▶ [EXERCISE INSTRUCTIONS]:
The expected reply is all of the data, returned exactly.

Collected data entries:
·····

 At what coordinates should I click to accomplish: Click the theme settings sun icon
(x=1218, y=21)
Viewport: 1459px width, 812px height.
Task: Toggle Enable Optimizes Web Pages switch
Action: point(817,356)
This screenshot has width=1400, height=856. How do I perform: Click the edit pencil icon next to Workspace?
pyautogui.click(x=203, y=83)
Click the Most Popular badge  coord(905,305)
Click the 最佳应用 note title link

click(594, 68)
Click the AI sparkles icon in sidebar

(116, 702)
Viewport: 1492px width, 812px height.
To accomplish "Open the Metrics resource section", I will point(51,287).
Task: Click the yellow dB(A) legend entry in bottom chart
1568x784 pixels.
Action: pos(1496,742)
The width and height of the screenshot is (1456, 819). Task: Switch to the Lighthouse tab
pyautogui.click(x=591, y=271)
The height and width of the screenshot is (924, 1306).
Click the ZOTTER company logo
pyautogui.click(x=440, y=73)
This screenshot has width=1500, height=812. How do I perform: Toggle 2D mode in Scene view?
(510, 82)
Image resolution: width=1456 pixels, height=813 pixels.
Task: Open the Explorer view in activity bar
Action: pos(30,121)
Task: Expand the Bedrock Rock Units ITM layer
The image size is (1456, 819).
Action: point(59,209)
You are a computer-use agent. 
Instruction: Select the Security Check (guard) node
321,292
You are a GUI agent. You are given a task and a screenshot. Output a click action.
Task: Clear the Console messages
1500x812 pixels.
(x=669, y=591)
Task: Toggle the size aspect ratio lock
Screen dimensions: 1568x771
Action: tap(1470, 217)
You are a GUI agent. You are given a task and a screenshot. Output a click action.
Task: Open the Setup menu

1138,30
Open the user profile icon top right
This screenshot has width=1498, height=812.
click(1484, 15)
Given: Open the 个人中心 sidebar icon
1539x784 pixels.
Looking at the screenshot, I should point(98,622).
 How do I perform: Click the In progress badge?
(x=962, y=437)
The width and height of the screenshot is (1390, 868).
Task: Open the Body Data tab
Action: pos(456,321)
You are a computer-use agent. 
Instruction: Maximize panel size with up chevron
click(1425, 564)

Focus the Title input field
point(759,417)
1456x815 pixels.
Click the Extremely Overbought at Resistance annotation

·····

▶ [ANSWER TO THIS EXERCISE]:
 At what coordinates should I click to accomplish: Click the theme settings sun icon
(x=1218, y=21)
Viewport: 1459px width, 812px height.
Task: Toggle Enable Optimizes Web Pages switch
Action: point(817,356)
This screenshot has width=1400, height=856. How do I perform: Click the edit pencil icon next to Workspace?
pyautogui.click(x=203, y=83)
Click the Most Popular badge  coord(905,305)
Click the 最佳应用 note title link

click(594, 68)
Click the AI sparkles icon in sidebar

(116, 702)
Viewport: 1492px width, 812px height.
To accomplish "Open the Metrics resource section", I will point(51,287).
Task: Click the yellow dB(A) legend entry in bottom chart
1568x784 pixels.
Action: pos(1496,742)
The width and height of the screenshot is (1456, 819). Task: Switch to the Lighthouse tab
pyautogui.click(x=591, y=271)
The height and width of the screenshot is (924, 1306).
Click the ZOTTER company logo
pyautogui.click(x=440, y=73)
This screenshot has width=1500, height=812. How do I perform: Toggle 2D mode in Scene view?
(510, 82)
Image resolution: width=1456 pixels, height=813 pixels.
Task: Open the Explorer view in activity bar
Action: pos(30,121)
Task: Expand the Bedrock Rock Units ITM layer
The image size is (1456, 819).
Action: point(59,209)
You are a computer-use agent. 
Instruction: Select the Security Check (guard) node
321,292
You are a GUI agent. You are given a task and a screenshot. Output a click action.
Task: Clear the Console messages
1500x812 pixels.
(x=669, y=591)
Task: Toggle the size aspect ratio lock
Screen dimensions: 1568x771
Action: tap(1470, 217)
You are a GUI agent. You are given a task and a screenshot. Output a click action.
Task: Open the Setup menu

1138,30
Open the user profile icon top right
This screenshot has width=1498, height=812.
click(1484, 15)
Given: Open the 个人中心 sidebar icon
1539x784 pixels.
Looking at the screenshot, I should point(98,622).
 How do I perform: Click the In progress badge?
(x=962, y=437)
The width and height of the screenshot is (1390, 868).
Task: Open the Body Data tab
Action: pos(456,321)
You are a computer-use agent. 
Instruction: Maximize panel size with up chevron
click(1425, 564)

Focus the Title input field
point(759,417)
1456x815 pixels.
Click the Extremely Overbought at Resistance annotation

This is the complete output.